The exit raced towards us. Trim turned the Nova and we hit the deceleration ramp without decelerating, forcing him to jerk the wheel as the curve came up almost immediately. The tires squealed and two hubcaps went flying off. I was thrown against the opposite side of the car while Jill clung to the handholds on the door with a grimace.

A moment later we were around the bend. The road straightened out and the highway vanished behind a copse of trees and a sound barrier.

Trim let up off the gas a little and the car stopped shaking. I twisted around in the back seat and stared out the back window. I counted, one, two, three, four.

The black truck appeared, sun flashing off the chrome.

I turned around and found Trim’s eyes in the rear view. Trim nodded and the Blue Ruin accelerated. It felt familiar, this sudden camaraderie. I’d experienced it sometimes at Queenies with a new hire—things got tense, and you found yourself relying on someone you didn’t know or necessarily trust—or like—and just fell into a natural rhythm. I didn’t think I’d ever like Damien, but I suddenly understood why Jill trusted him.

Take me home, country roads,” Trim sang out. “Hang on!”

He steered the groaning, protesting car into a sharp, illegal left, bumping up and over a meridian to pop onto the highway on-ramp heading back towards the road. Jill and I bounced on the wide seats.

Behind us, the black truck followed, appearing to swallow the curb under its wheels. I stared at it as Trim tried to coax more speed out of the Blue Ruin. It was the story of my life, trying to get back to zero. The depths had a peculiar gravity to them that kept sucking at my heels. My parents had used me as a stepping stone, pushing me down into the shit so they could escape, and I’d been trying to get back to baseline ever since.

Jesus. I’d almost made it. Almost.

I watched the truck slowly creep up on us like doom.

“Don’t get pulled over,” Jill said. “Don’t forget we’ve got a surprise in the trunk.”

Trim nodded. “Pray for Mojo, kids, because this next bit is fucking-A dangerous.”

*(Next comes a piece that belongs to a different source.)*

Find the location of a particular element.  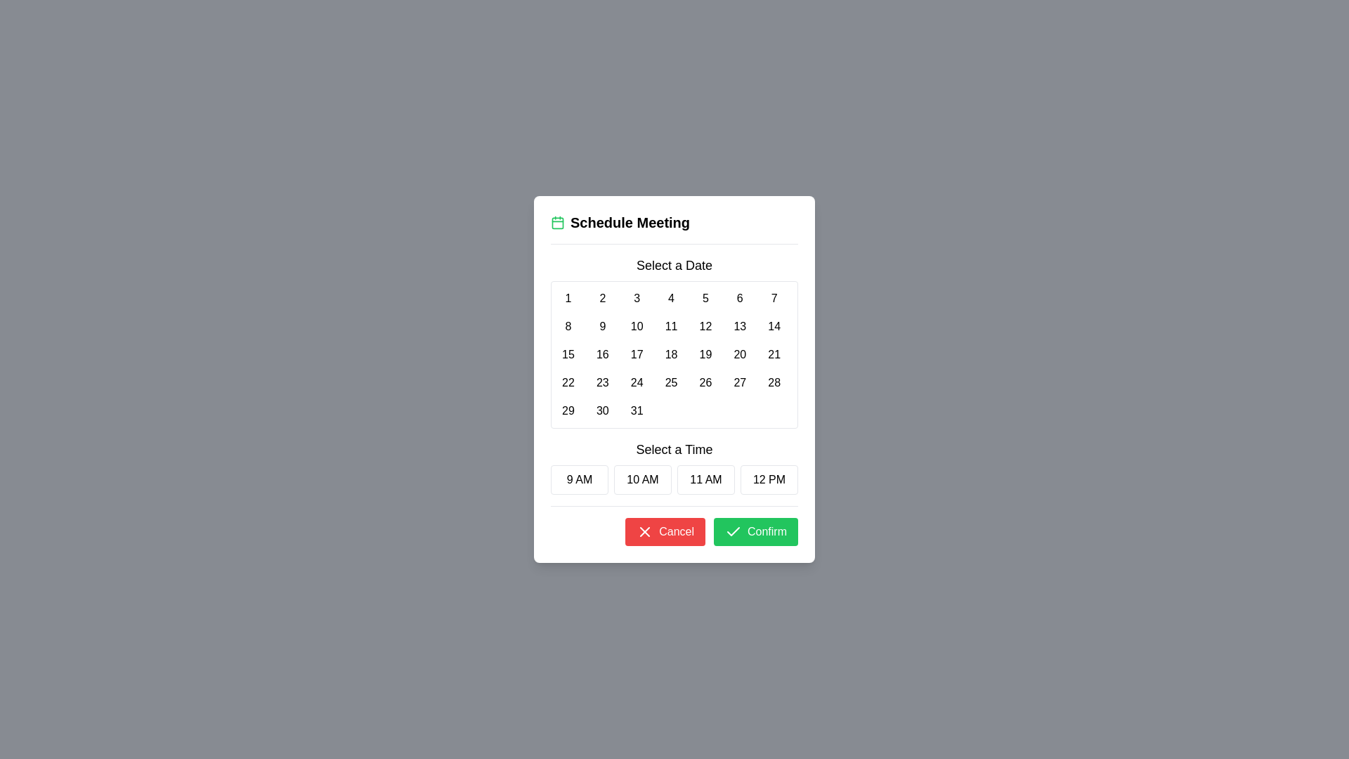

the '12 PM' button, which is a rectangular button with a white background and bold black text is located at coordinates (768, 478).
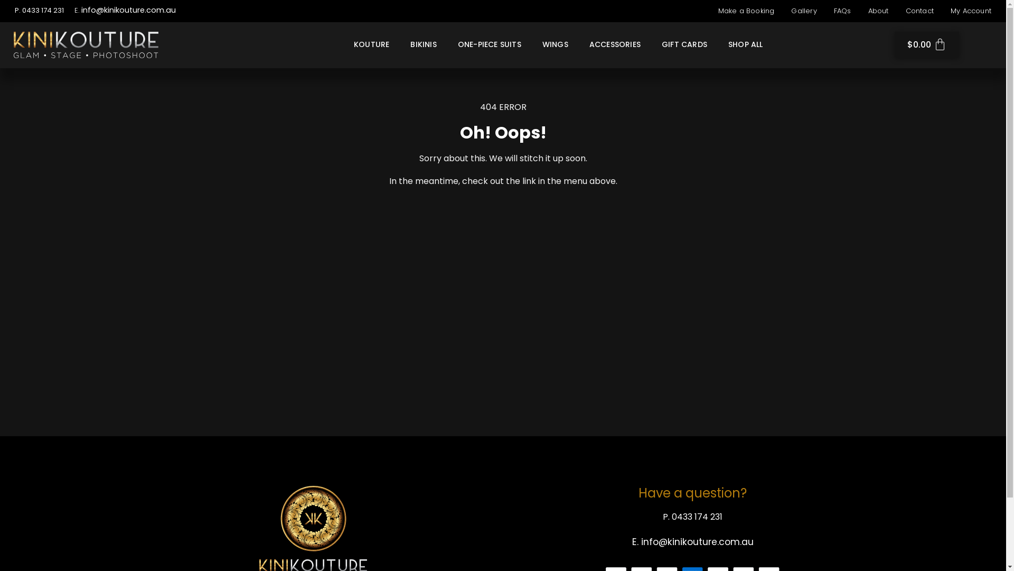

“What are you thinking?” I shouted over the roar of the engine as Trim accelerated and slotted the car into traffic.

“Seatbelts,” Trim shouted back. “I am thinking about the seatbelts and how I’ve been buying inspection stickers from a guy down on Baldwin Avenue for thirteen years so who knows if they still work!”

I looked at Jill. She shrugged, looking bored. I turned and spotted the truck behind us. With no other cars in-between, it began to make rapid progress.

The car slowed down.

“What are you doing, Damien?” I asked without taking his eyes off the truck. “What are you doing, man?”

“Hang on!” Trim shouted. I thought he sounded happy.

The truck surged towards us. When it was still three or four car lengths behind, Trim slammed on the brakes.

With a noise that sounded like metal tearing in half, the Blue Ruin shuddered and shimmied to a stop, a trail of black rubber on the pavement behind it. It stalled, again, with a sound that resembled a sigh, an exhalation.

The truck swerved to the left, almost dancing on its tires for a few feet as it fishtailed sideways. A moment later a rusted green van smacked into it, spinning it back into the lane behind us.

Trim turned the key, and the starter made a distinctly unhealthy whining noise.

“Stay calm,” Trim said, voice shaking. “Everyone just stay calm.”

“Don’t flood it,” I said again, my voice a whispered rasp. I watched through the rear window as someone tried to open the passenger-side door on the truck, which had been warped by the impact.

“Stay calm!” Trim repeated. “Come on, come on!”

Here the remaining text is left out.